*REQUIRED ACTION:* The expected result is every line of the records, printed exactly.

Collected data entries:
※

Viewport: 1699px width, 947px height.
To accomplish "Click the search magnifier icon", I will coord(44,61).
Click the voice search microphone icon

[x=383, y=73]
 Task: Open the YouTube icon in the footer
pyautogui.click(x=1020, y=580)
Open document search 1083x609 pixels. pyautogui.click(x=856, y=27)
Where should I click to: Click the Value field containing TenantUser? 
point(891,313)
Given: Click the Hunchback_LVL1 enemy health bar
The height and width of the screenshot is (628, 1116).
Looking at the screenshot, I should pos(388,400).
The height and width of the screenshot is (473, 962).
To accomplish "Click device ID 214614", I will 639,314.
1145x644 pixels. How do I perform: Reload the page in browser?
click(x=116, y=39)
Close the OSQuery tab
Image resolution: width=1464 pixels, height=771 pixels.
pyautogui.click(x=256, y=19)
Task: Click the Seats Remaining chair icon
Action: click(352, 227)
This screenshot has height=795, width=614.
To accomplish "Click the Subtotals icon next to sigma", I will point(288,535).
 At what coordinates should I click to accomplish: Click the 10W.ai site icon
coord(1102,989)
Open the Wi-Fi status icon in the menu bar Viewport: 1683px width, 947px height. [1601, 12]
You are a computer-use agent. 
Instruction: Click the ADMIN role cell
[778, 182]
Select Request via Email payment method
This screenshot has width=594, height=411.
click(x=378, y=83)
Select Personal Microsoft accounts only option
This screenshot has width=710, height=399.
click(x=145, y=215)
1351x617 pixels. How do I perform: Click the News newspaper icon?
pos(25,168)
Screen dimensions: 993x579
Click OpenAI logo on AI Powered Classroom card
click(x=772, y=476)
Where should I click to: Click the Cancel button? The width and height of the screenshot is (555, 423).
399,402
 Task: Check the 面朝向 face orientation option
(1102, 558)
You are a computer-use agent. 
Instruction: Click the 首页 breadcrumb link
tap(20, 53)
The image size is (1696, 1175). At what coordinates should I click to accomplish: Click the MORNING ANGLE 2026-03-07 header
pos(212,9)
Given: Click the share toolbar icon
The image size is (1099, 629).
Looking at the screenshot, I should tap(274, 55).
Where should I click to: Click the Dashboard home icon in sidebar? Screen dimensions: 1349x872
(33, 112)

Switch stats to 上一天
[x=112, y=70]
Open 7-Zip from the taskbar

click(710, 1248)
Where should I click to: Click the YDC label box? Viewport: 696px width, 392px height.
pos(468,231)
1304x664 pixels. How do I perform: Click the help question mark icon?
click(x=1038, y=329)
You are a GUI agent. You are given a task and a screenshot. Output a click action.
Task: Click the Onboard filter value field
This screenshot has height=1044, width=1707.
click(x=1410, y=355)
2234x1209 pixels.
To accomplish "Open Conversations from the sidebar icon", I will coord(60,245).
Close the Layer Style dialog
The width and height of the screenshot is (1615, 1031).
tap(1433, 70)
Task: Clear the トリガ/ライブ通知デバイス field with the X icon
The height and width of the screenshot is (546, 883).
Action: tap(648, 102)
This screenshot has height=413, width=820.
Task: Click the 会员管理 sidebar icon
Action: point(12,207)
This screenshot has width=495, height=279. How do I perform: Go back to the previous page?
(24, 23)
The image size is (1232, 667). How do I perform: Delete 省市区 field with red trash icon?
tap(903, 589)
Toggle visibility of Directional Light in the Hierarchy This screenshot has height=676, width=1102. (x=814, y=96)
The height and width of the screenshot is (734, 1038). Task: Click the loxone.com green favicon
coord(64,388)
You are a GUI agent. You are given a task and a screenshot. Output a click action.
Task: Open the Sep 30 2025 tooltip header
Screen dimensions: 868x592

※

*RESPONSE FOR THIS EXERCISE:*
Viewport: 1699px width, 947px height.
To accomplish "Click the search magnifier icon", I will coord(44,61).
Click the voice search microphone icon

[x=383, y=73]
 Task: Open the YouTube icon in the footer
pyautogui.click(x=1020, y=580)
Open document search 1083x609 pixels. pyautogui.click(x=856, y=27)
Where should I click to: Click the Value field containing TenantUser? 
point(891,313)
Given: Click the Hunchback_LVL1 enemy health bar
The height and width of the screenshot is (628, 1116).
Looking at the screenshot, I should pos(388,400).
The height and width of the screenshot is (473, 962).
To accomplish "Click device ID 214614", I will 639,314.
1145x644 pixels. How do I perform: Reload the page in browser?
click(x=116, y=39)
Close the OSQuery tab
Image resolution: width=1464 pixels, height=771 pixels.
pyautogui.click(x=256, y=19)
Task: Click the Seats Remaining chair icon
Action: click(352, 227)
This screenshot has height=795, width=614.
To accomplish "Click the Subtotals icon next to sigma", I will point(288,535).
 At what coordinates should I click to accomplish: Click the 10W.ai site icon
coord(1102,989)
Open the Wi-Fi status icon in the menu bar Viewport: 1683px width, 947px height. [1601, 12]
You are a computer-use agent. 
Instruction: Click the ADMIN role cell
[778, 182]
Select Request via Email payment method
This screenshot has width=594, height=411.
click(x=378, y=83)
Select Personal Microsoft accounts only option
This screenshot has width=710, height=399.
click(x=145, y=215)
1351x617 pixels. How do I perform: Click the News newspaper icon?
pos(25,168)
Screen dimensions: 993x579
Click OpenAI logo on AI Powered Classroom card
click(x=772, y=476)
Where should I click to: Click the Cancel button? The width and height of the screenshot is (555, 423).
399,402
 Task: Check the 面朝向 face orientation option
(1102, 558)
You are a computer-use agent. 
Instruction: Click the 首页 breadcrumb link
tap(20, 53)
The image size is (1696, 1175). At what coordinates should I click to accomplish: Click the MORNING ANGLE 2026-03-07 header
pos(212,9)
Given: Click the share toolbar icon
The image size is (1099, 629).
Looking at the screenshot, I should tap(274, 55).
Where should I click to: Click the Dashboard home icon in sidebar? Screen dimensions: 1349x872
(33, 112)

Switch stats to 上一天
[x=112, y=70]
Open 7-Zip from the taskbar

click(710, 1248)
Where should I click to: Click the YDC label box? Viewport: 696px width, 392px height.
pos(468,231)
1304x664 pixels. How do I perform: Click the help question mark icon?
click(x=1038, y=329)
You are a GUI agent. You are given a task and a screenshot. Output a click action.
Task: Click the Onboard filter value field
This screenshot has height=1044, width=1707.
click(x=1410, y=355)
2234x1209 pixels.
To accomplish "Open Conversations from the sidebar icon", I will coord(60,245).
Close the Layer Style dialog
The width and height of the screenshot is (1615, 1031).
tap(1433, 70)
Task: Clear the トリガ/ライブ通知デバイス field with the X icon
The height and width of the screenshot is (546, 883).
Action: tap(648, 102)
This screenshot has height=413, width=820.
Task: Click the 会员管理 sidebar icon
Action: point(12,207)
This screenshot has width=495, height=279. How do I perform: Go back to the previous page?
(24, 23)
The image size is (1232, 667). How do I perform: Delete 省市区 field with red trash icon?
tap(903, 589)
Toggle visibility of Directional Light in the Hierarchy This screenshot has height=676, width=1102. (x=814, y=96)
The height and width of the screenshot is (734, 1038). Task: Click the loxone.com green favicon
coord(64,388)
You are a GUI agent. You are given a task and a screenshot. Output a click action.
Task: Open the Sep 30 2025 tooltip header
Screen dimensions: 868x592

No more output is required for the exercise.